In fact, the moon will not disappear. However, on May 15, the chance to observe a lunar eclipse will be in the Niagara region, or even across Canada.
The moon shines in the sky because it reflects sunlight. Moreover, it revolves around the Earth. Therefore, the appearance of the moon and its position in the sky changes from day to day. Thus, sometimes from Earth it looks like a crescent, sometimes like a quarter and sometimes like a very luminous disk.
Given the above, sometimes the Sun, Earth, and Moon line up with the Earth between the Sun and Moon. In other words, the Moon is in the Earth’s shadow and therefore its brightness is greatly diminished. It’s an eclipse.
The eclipse in May will be total, that is, the entire moon will be immersed in the Earth’s shadow.
But will the moon disappear during the eclipse?
In class, we learned that the sky is blue because of the Earth’s atmosphere. Similarly, during a lunar eclipse, the Earth’s atmosphere deflects some of the sun’s rays. Only the red component of sunlight reaches the surface of the moon. Thus, during a total eclipse, we can see the moon, but it takes on a reddish color.
It’s exciting because a lunar eclipse is astronomy with the naked eye. Yes, you can use binoculars or a telescope, but it is not necessary to use an instrument. In addition, there is no danger to the eyes. On the other hand, when we observe a solar eclipse, there is a danger in doing so.
Of course, if you have binoculars, take them to look at the moon. Make sure you get the best possible stability. To achieve this result, observe the moon sitting on a lounge chair or lying on the ground. You can also put your elbows on a railing, wall, fence or car to hold the image of the moon.
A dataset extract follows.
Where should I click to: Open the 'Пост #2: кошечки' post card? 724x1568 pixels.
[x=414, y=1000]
Also, the clear sky ideal. You can’t observe the moon under cloudy skies! On the other hand, we can tolerate some drag from time to time. You have to say a small prayer.
In fact, the partial eclipse will begin at 10:27 PM on May 15. (For technical reasons, it will begin earlier for astronomers.) The total eclipse will begin at 11:29 PM and end at 12:54 AM. Then there will be another partial phase until 1:55 AM.
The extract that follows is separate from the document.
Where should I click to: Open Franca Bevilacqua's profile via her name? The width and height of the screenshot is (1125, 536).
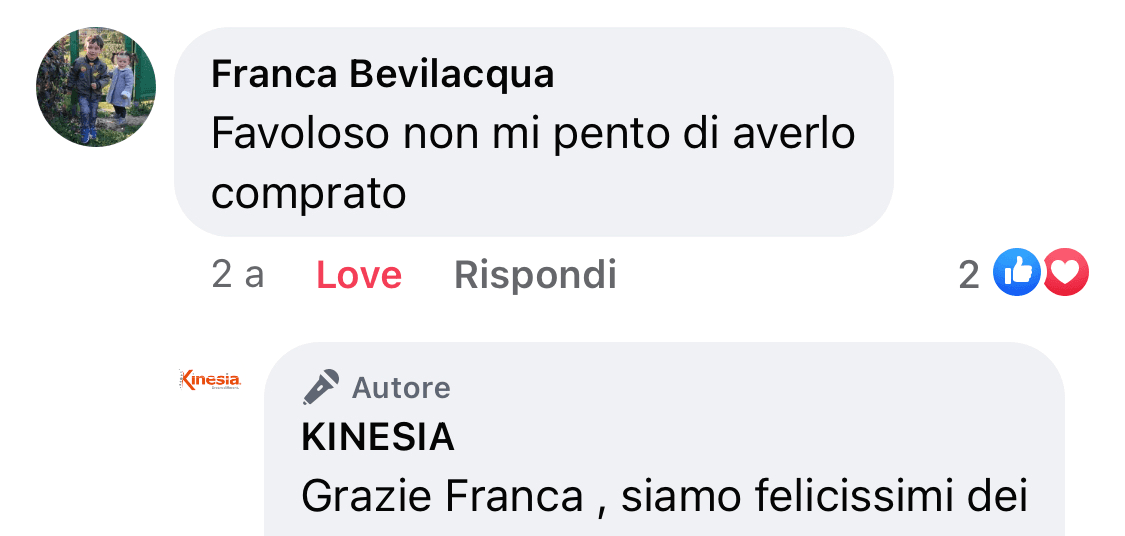coord(382,74)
An important role for eclipses in history
February 29, 1504: Christopher Columbus used a total lunar eclipse to terrorize the indigenous people of the island of Jamaica. This way he got food for himself and his crew.
November 27, 1863: British General Charles Gordon leads an army of Chinese mercenaries and is victorious after a victory. However, a partial lunar eclipse scared his troops out of the Siege of Socho in Manchuria. For this reason, Soochow was not conquered.
July 4, 1917: During World War I, T. E. Lawrence—better known as Lawrence of Arabia—advises the Arabs on their revolt against the Ottoman Empire. One of his greatest feats was the capture of Aqaba. Lawrence reported how a lunar eclipse helped him beat his first position of defense: According to my calendar, there would be an eclipse. It came on time and the Arabs were forced to stand without any loss, while the superstitious soldiers fired shots in the air and struck copper pots to save the threatening moon.
Thanks to astronomers, we no longer have to fear eclipses.
The Moon is the best guide to astronomy, and the eclipse is a great starting point for exploring planets, stars, constellations, meteorites and even the Milky Way. All with the naked eye and from your own backyard!
A Niagara resident, Philip Gephardt is a member of the Union of Amateur Astronomers of Quebec and the Amateur Astronomy Club in Boucherville, Monterrey.
Image – A total eclipse is when the entire moon is immersed in the Earth’s shadow. On May 15, the total stage will last 1 hour and 25 minutes.